N’en déplaise à certains, la portée du football dépasse de loin le rectangle vert. « Le peu de morale que je sais, je l’ai appris sur les terrains de football et les scènes de théâtre, qui resteront mes vraies universités. » confessait l’écrivain Albert Camus. Le football se révolte, il proteste. Et si je vous disais que c’est en partie grâce à lui que le Brésil a obtenu sa démocratie ? Au début des années 80, le « Docteur » Sócrates et ses coéquipiers sont à l’origine de la Democracia Corinthiana. Une expérience d’autogestion unique dans l’histoire. Retour sur cette parenthèse enchantée. (image : jdv.br)

CONSIGNES À TRAITER:
#1 Relevez toutes les personnes et le pays nommés dans le texte sur la Democracia Corinthiana.
#2 Recopiez le texte sur la Democracia Corinthiana à partir des mots "N’en déplaise à", en vous arrêtant après les mots "(image : jdv.br)".

ENREGISTREMENTS:
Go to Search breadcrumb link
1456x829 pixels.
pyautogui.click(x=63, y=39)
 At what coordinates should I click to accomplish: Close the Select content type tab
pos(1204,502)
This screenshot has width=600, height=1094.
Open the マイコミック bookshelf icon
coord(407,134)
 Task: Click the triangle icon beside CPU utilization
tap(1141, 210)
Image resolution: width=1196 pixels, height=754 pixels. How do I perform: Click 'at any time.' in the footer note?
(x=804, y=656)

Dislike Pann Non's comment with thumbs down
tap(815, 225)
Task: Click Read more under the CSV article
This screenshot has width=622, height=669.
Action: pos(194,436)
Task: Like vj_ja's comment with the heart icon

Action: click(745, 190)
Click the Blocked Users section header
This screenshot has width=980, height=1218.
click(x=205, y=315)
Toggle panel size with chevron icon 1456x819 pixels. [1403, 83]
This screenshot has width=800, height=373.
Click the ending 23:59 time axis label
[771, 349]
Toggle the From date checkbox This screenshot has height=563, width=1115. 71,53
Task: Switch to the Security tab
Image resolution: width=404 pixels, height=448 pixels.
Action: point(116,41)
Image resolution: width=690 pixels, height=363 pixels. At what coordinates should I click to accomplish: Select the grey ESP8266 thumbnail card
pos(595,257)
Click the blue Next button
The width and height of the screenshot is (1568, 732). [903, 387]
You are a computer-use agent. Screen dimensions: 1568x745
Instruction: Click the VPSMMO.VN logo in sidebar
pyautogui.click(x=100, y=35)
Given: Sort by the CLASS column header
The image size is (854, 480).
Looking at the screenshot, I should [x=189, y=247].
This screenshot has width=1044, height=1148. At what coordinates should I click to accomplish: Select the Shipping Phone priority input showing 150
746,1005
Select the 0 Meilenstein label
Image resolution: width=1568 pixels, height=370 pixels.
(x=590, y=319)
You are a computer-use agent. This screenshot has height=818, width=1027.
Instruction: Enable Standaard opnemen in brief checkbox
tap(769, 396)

CORRIGÉ DES CONSIGNES:
#1 Albert Camus, Sócrates (surnommé « Docteur »), le Brésil

#2
N’en déplaise à certains, la portée du football dépasse de loin le rectangle vert. « Le peu de morale que je sais, je l’ai appris sur les terrains de football et les scènes de théâtre, qui resteront mes vraies universités. » confessait l’écrivain Albert Camus. Le football se révolte, il proteste. Et si je vous disais que c’est en partie grâce à lui que le Brésil a obtenu sa démocratie ? Au début des années 80, le « Docteur » Sócrates et ses coéquipiers sont à l’origine de la Democracia Corinthiana. Une expérience d’autogestion unique dans l’histoire. Retour sur cette parenthèse enchantée. (image : jdv.br)